Et puis il y a cette conversation fabuleuse entre les deux, au sujet de la vacuité des blockbusters. Valentine défend ces films, ainsi que la carrière de la jeune Jo-Ann, réfutant la théorie de Maria selon laquelle ces produits commerciaux n’offrent rien de valable, en particulier en ce qui concerne le jeu d’acteur. Valentine défend son point de vue avec ténacité (la critique s’est empressée de lire ici un sous-texte sur la propre carrière de Kristen Stewart, qui est bien sûr évident) mais le plus intéressant ici est de voir à quel point Assayas semble d’aplomb avec les avis des deux personnages à la fois : le film dont elles parlent est objectivement un peu ridicule, mais est-il entièrement bon à jeter pour autant ? La défense de Valentine tient la route et c’est un propos tout à fait étonnant à entendre dans un film français.
Pour tout ceux qui ont vu la bande-annonce avant de voir le film, une légère surprise naît du fait que la plupart des répliques présentées comme des échanges entre Maria et Valentine sont en fait des morceaux du texte qu’elles sont en train de répéter.
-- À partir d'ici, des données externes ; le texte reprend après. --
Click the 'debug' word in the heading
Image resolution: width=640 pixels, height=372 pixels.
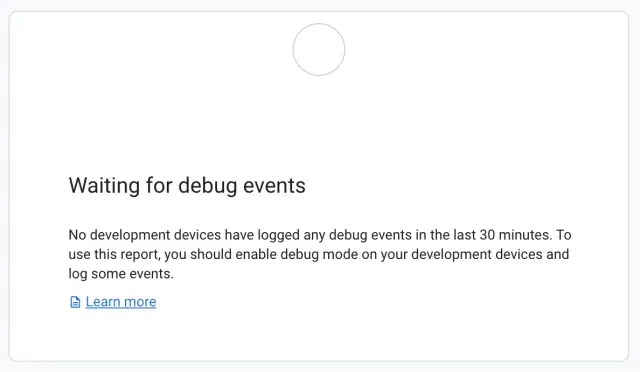[208, 186]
Le trouble est bien sûr volontaire mais là encore il semblerait que le simple double-sens ne soit pas forcément l’interprétation la plus passionnante. Valentine regarde d’ailleurs à peine le livre lorsqu’elle répète avec Maria. Elle donne son texte avec cent fois plus de naturel et de conviction que ne le fait Maria. Elle semble en fait, alors qu’elle n’est qu’assistante, l’image parfaite de la comédienne telle qu’on peut l’imaginer.
Quelle est la part de réel dans ces scènes ? Quelle est la frontière entre le fantasme (celui du film au sujet d’actrices qui jouent des actrices…), l’imagination, le jeu, l’écriture, la « réalité » ? C’est difficile à dire.
La mise en scène d’Assayas est très élégante, ainsi que la photographie du film, qui très soignée autant lorsqu’il s’agit de filmer les paysages des Alpes que les diverses scènes en intérieur. Les échos entre la pièce dont il est question, qui se termine par un suicide, la mort de son auteur, les angoisses de Maria, l’inquiétude qui provient de ce fameux « serpent » de nuage qui se déverse soudain, sublimement, dans la vallée, ou encore la disparition subite de Valentine, produisent un effet étrange sur le spectateur. On peut vite s’arrêter à ce mélange et se dire que cette complexité inutile et un tantinet incompréhensible est une pose d’artiste un peu pénible. Pourtant, si on se laisse aller et si on accepte de ne pas forcément obtenir de réponses sans équivoque, la torpeur générale et l’extraordinaire alchimie entre les deux actrices principales peut vraiment séduire. C’est en tout cas le film le plus réussi que j’ai vu de la part de ce réalisateur. Je reconnais que l’interprétation, libre et fascinante, de Kristen Stewart, m’a surtout complètement envoûtée.